The £5m linear accelerator can target cancer treatment within millimetres

Cancer patients in Cornwall will no longer have to travel out of the county for radiotherapy to deal with some difficult-to-reach tumours, health bosses have said.

A £5m linear accelerator has been installed in a new wing of the Royal Cornwall Hospital's Sunrise Centre.

The device can target treatment within millimetres.

The machine has been funded by the NHS, with a £700,000 donation from the hospital's Sunrise Appeal.

'Good kit'

Radiotherapy is a way of treating or managing cancer by using radiation to damage cells in the area where a tumour has grown.

Normal cells are able to repair this damage but cancer cells cannot and are destroyed.

Treatment superintendent radiographer Zoe Howett said the machine's precision meant treatment could be "more intense and side-effects less severe".

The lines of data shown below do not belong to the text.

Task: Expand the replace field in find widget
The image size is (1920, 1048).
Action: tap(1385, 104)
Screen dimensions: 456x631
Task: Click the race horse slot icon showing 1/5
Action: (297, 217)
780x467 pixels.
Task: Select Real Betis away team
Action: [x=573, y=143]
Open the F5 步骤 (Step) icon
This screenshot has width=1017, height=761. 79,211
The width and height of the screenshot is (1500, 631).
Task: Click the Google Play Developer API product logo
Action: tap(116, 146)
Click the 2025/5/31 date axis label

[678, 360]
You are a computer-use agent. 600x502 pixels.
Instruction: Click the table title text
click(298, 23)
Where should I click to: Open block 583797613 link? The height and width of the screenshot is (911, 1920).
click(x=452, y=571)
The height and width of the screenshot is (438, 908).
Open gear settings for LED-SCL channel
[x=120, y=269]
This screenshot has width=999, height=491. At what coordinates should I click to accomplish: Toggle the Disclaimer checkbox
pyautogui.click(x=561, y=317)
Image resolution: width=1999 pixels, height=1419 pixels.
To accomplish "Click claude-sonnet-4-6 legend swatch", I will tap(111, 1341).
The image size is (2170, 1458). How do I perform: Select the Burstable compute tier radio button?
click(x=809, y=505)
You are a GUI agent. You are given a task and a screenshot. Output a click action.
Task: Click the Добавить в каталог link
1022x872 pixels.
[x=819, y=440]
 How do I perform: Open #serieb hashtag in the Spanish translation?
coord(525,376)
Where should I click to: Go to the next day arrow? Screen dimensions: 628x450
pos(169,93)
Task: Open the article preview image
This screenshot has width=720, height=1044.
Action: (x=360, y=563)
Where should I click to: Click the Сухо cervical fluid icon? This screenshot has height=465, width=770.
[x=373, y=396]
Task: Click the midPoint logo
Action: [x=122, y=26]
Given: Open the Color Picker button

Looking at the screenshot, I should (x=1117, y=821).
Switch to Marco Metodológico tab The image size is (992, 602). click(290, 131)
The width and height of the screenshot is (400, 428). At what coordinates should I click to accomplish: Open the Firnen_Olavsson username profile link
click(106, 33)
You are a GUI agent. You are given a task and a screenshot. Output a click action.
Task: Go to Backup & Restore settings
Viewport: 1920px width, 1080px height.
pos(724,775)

She said: "It's just a very good bit of kit, really. It makes radiotherapy a lot easier for people to manage."

Patient John Hoskin, from Redruth, is being treated for a benign tumour between his eyes and is undergoing 25 days of treatment from Monday to Friday over the next five weeks.

He said: "All you see is flashing lights and you don't feel anything at all."

Consultant clinical oncologist Dr Toby Talbot said: "Six months ago we would have to send patients to London for this kind of treatment."

"This means we will be definitely curing more cancers than previously possible."